Parts of the stadium are a heritage site. The Caledonian was built from the same quarry as Pretoria’s Union Buildings and railway station. Its place in South African history is not as well-known; the stadium was home to the Arcadia Shepherds, who date back to 1903, from the mid-1950s, when it was built.
“This stadium is the only stadium in the history of South African football that was built for a specific club,” says Arcadia Shepherds’ general manager, Lucky Manna, adding that the move to demolish the stadium will leave his 250 junior and senior players known as “the Arcs” with nowhere to practice.
Although in its early years the club enjoyed success playing as a professional team, it no longer has the money to compete professionally.
Yet even as an amateur club, it has still produced professional players. Current Bafana Bafana captain Bongani Khumalo, who scored one of the goals in South Africa’s 2-1 victory against France during the 2010 Fifa World Cup, started training with the Arcadia Shepherds as a six-year-old.
Thomas Madigage, the assistant Bafana Bafana coach who died in a car accident in 2012, also started his career with the team. Just a week before the crash Madigage sat down with Manna’s brother to discuss plans to turn the stadium into a social hub where young people could play sport.
Since 1994, the club has produced 17 players who have gone on to wear the yellow and green colours of the national football team. Manna says: “We have produced more Bafana Bafana players than any other amateur club in this country.”
Many greats had their first taste of the beautiful game at the stadium despite the restrictions of apartheid. Flouting segregation laws, the club began training black football players in the 1970s and was the first team to have black and white players. In 1974, Arcadia Shepherds was banned from the stadium.
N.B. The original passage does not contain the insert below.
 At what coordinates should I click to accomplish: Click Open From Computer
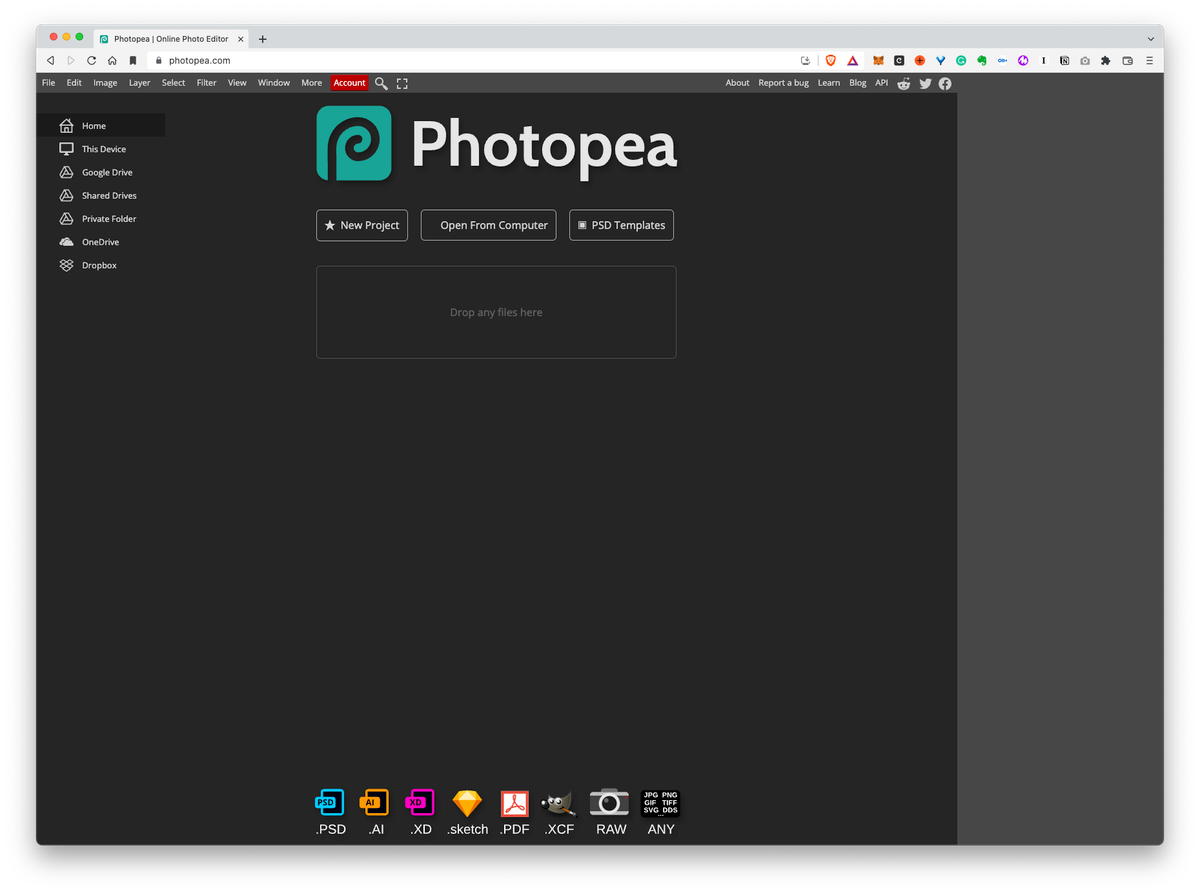coord(488,225)
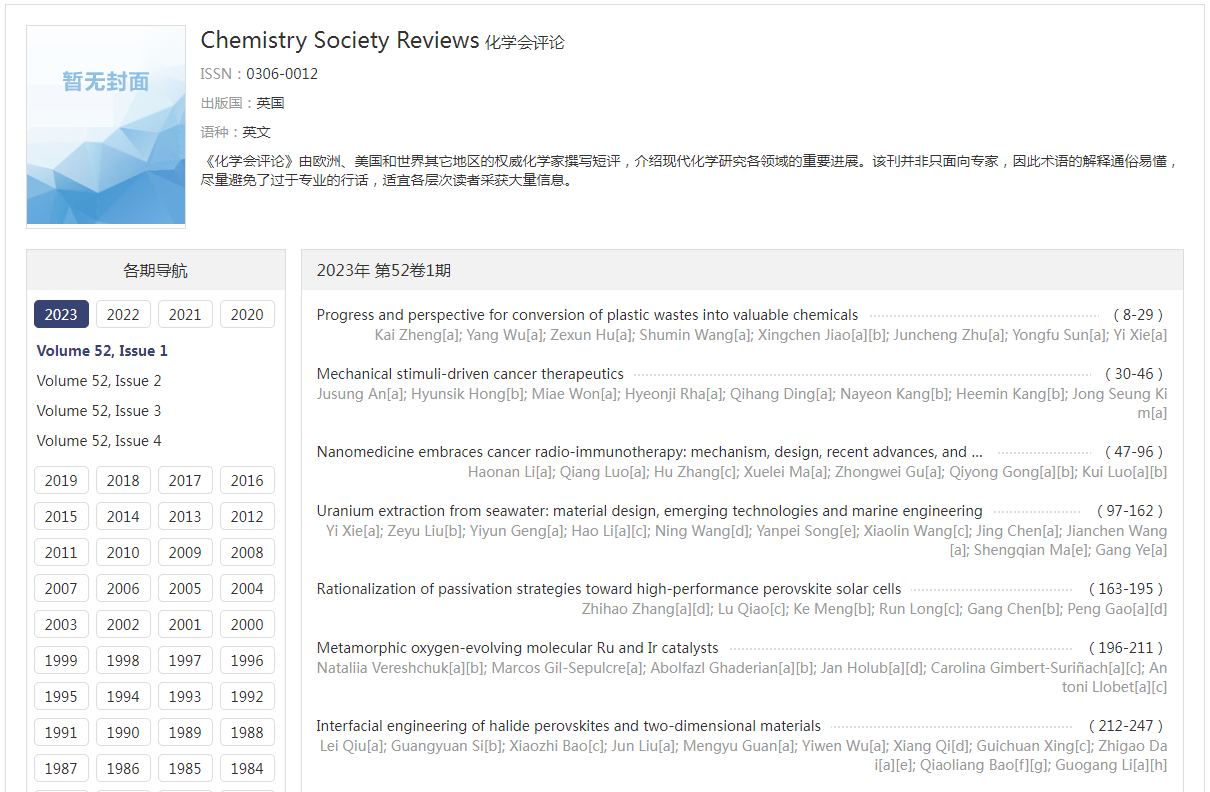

The club began playing in townships around the Pretoria suburb of Arcadia before it returned to the stadium in 1997. Less than 10 years later, the team’s members were told that plans were afoot to build a public park on the site of the stadium.
The battle came to a head this year. The club received an eviction order to vacate the stadium by Thursday. Manna says his players will continue using the stadium grounds for their matches. And he’s adamant that his team will continue to stand its ground. “We’re not going anywhere,” he says.